Records contained in a dataset
_ _ _

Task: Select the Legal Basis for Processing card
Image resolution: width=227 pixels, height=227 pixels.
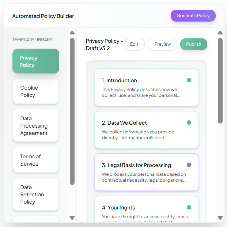Action: (146, 172)
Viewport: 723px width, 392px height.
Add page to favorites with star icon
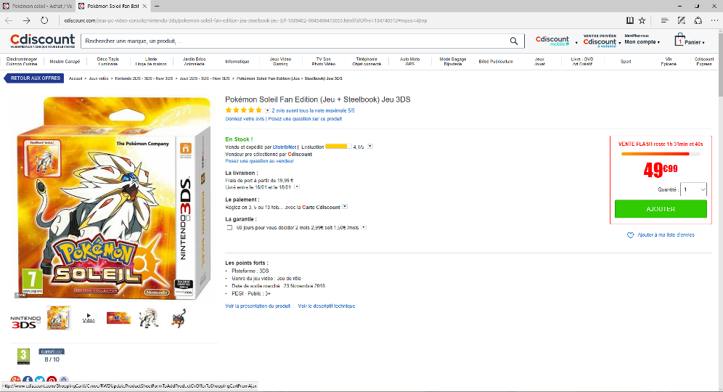click(642, 20)
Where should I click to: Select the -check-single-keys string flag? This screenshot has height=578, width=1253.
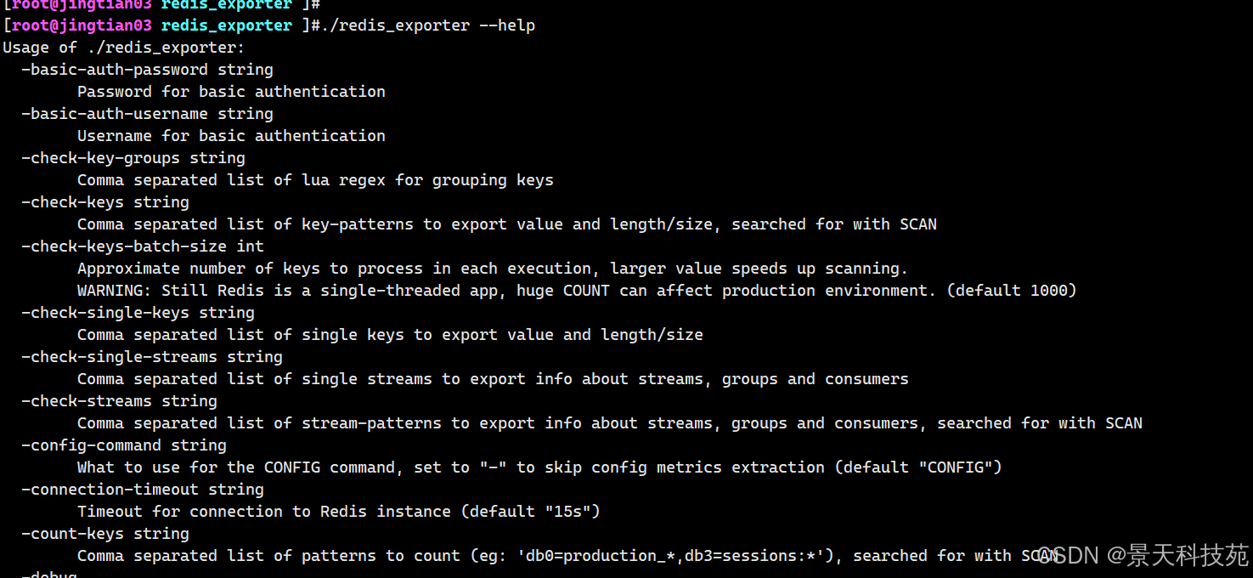coord(138,313)
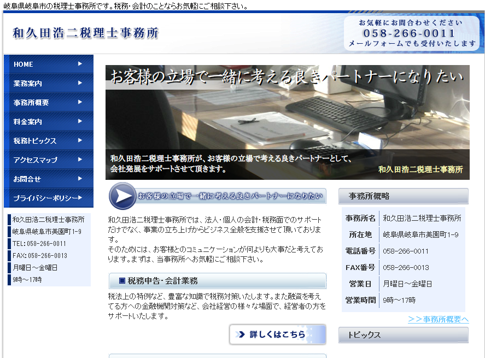Image resolution: width=485 pixels, height=358 pixels.
Task: Click the arrow icon beside 料金案内
Action: point(80,121)
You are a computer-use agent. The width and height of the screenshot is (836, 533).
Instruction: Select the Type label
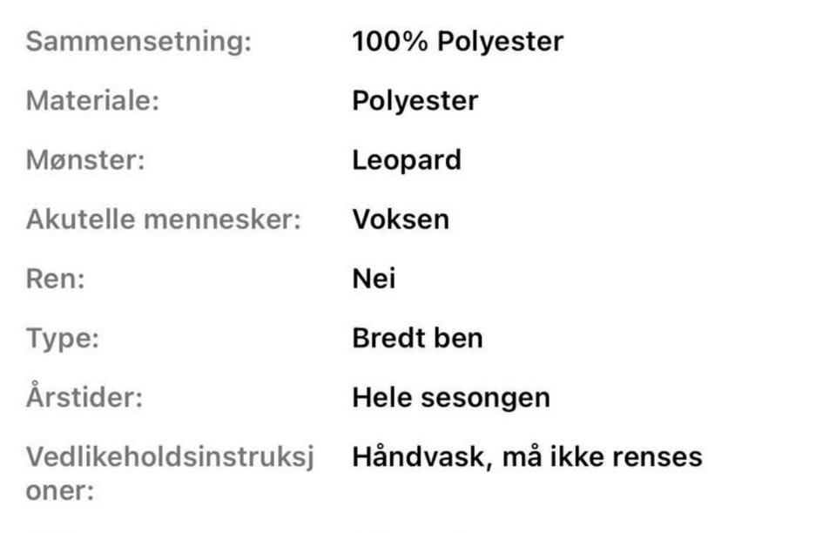[x=63, y=338]
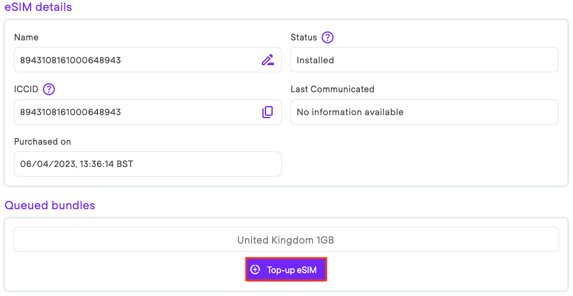Select the United Kingdom 1GB bundle

coord(286,240)
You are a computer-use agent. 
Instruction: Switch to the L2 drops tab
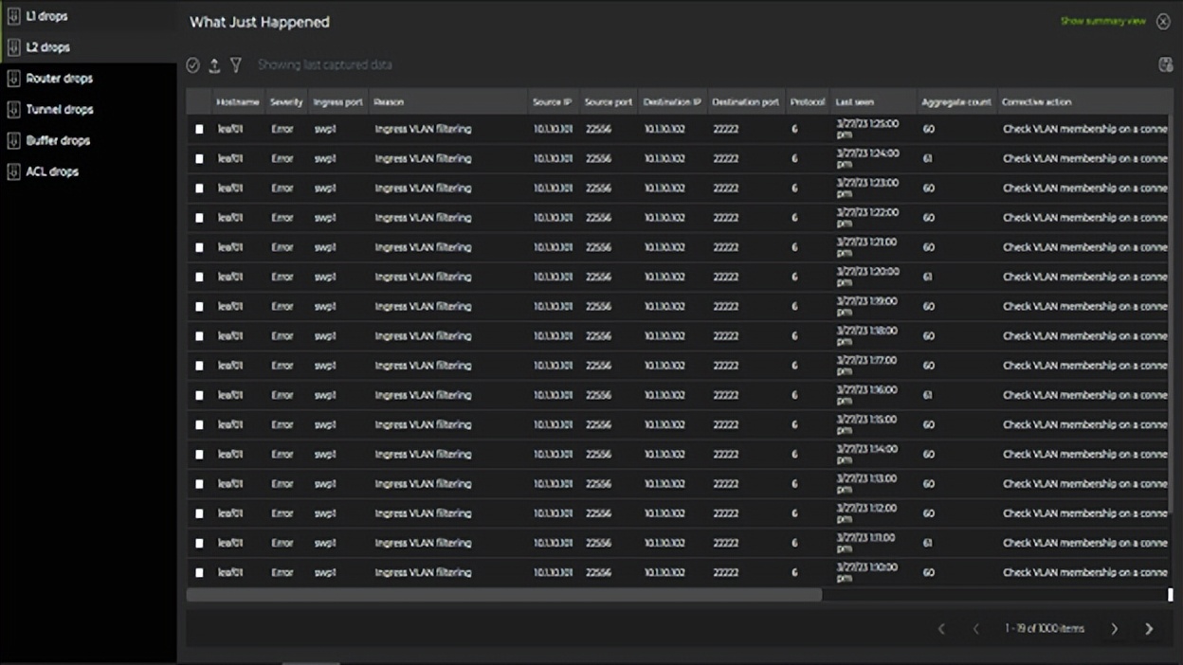(x=47, y=47)
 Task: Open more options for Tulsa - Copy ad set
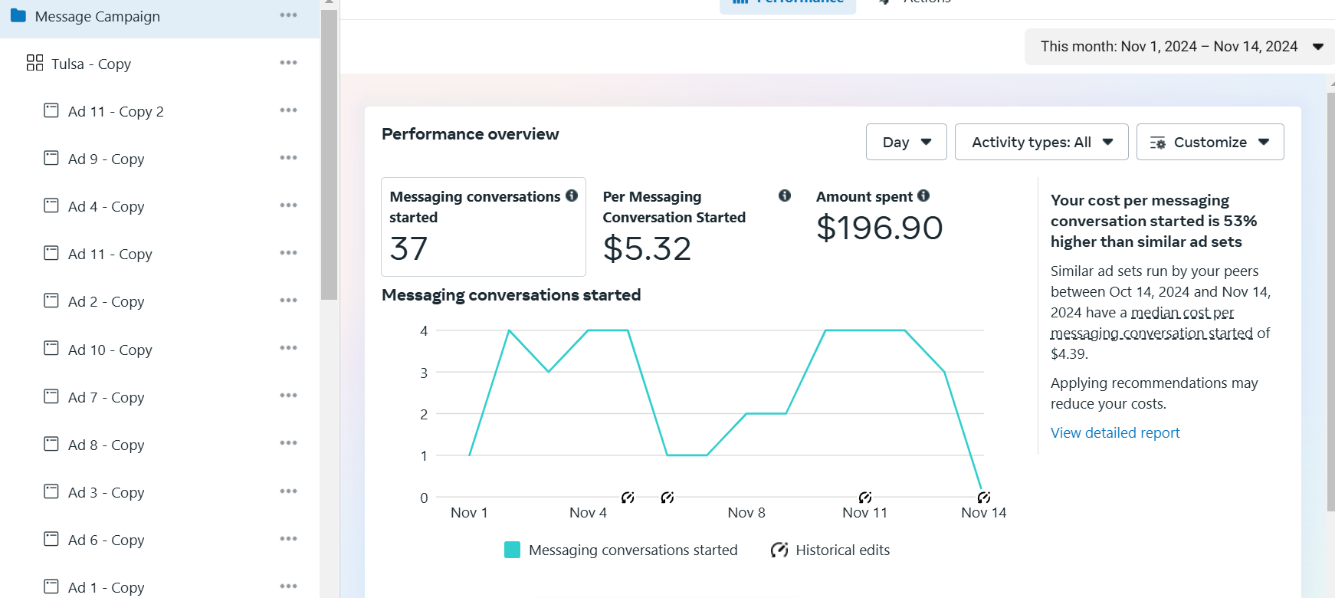[288, 63]
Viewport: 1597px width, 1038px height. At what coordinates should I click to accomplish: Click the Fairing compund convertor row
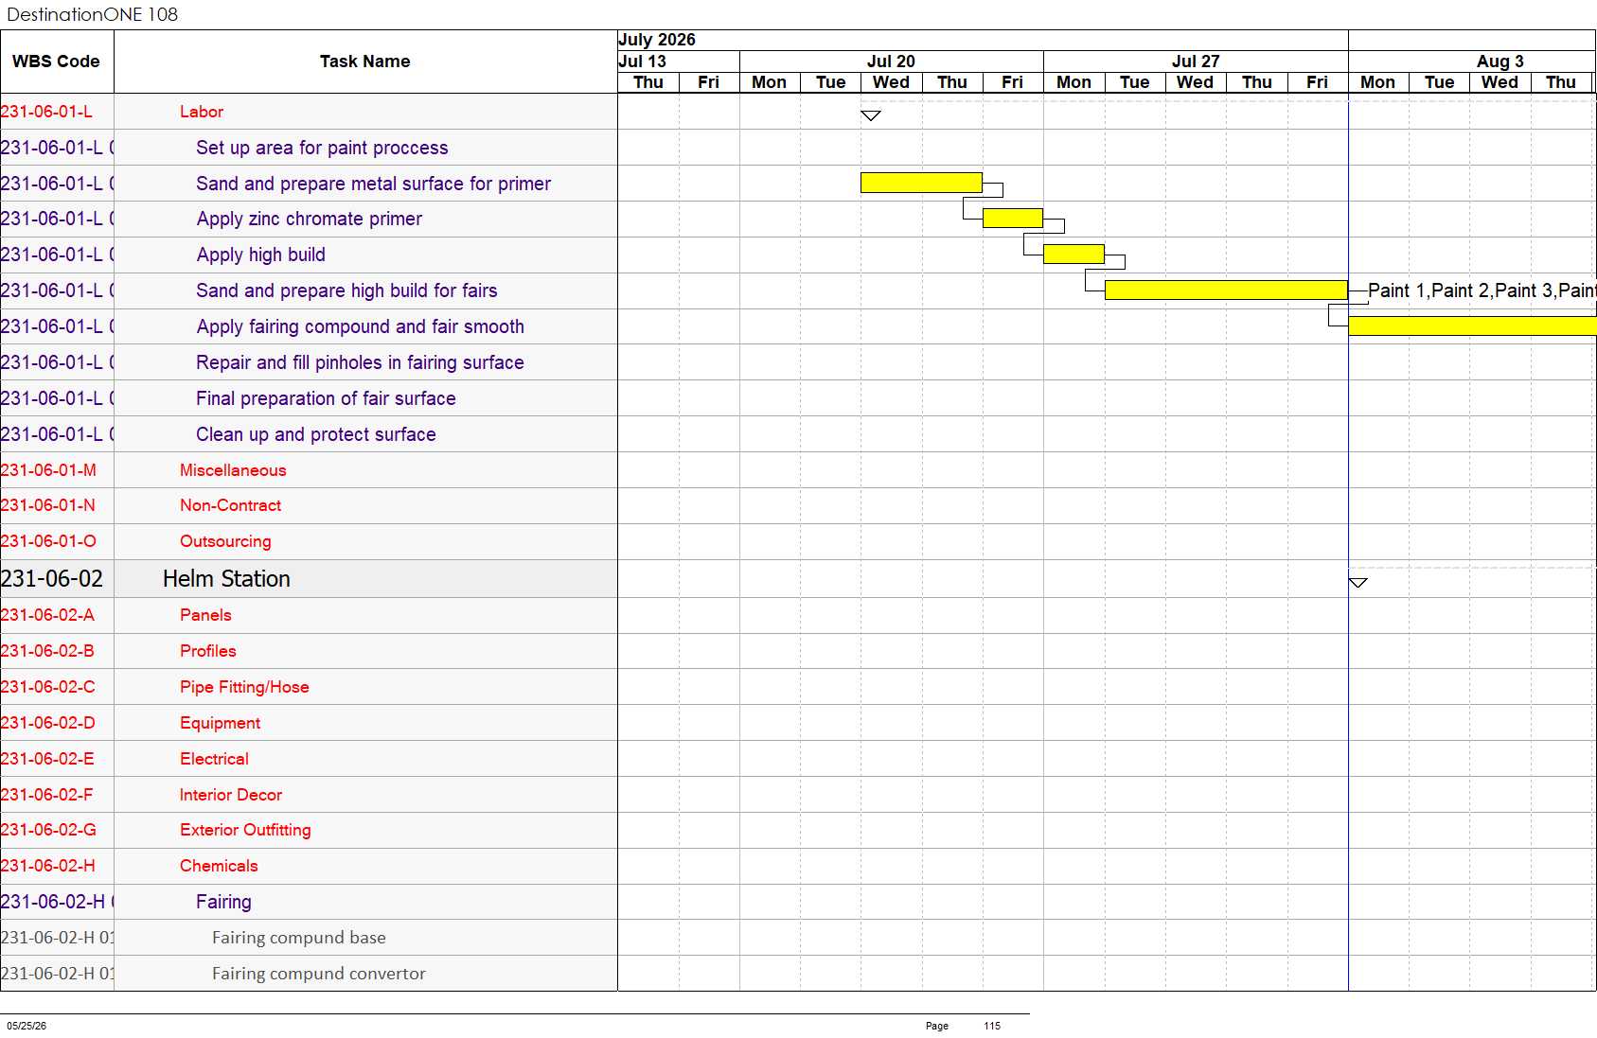pos(309,974)
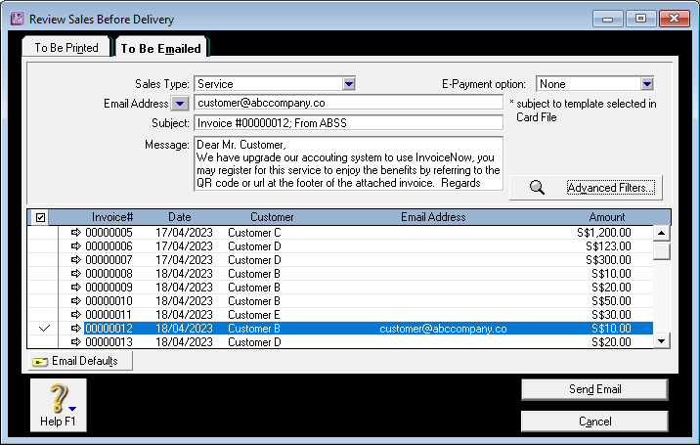Image resolution: width=700 pixels, height=445 pixels.
Task: Click the folder icon on Email Defaults
Action: tap(40, 362)
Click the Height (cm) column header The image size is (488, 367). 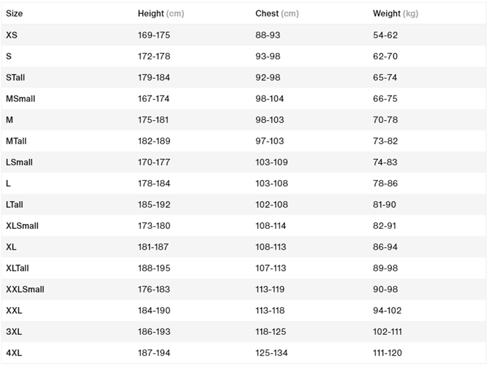pos(160,13)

_ _ _

### PROBLEM REQUIREMENTS
Find the word "agent" in the records and pull out each line that has it.

### TASK ANSWER
You are a computer-use agent. The width and height of the screenshot is (836, 533).
You are a computer-use agent. 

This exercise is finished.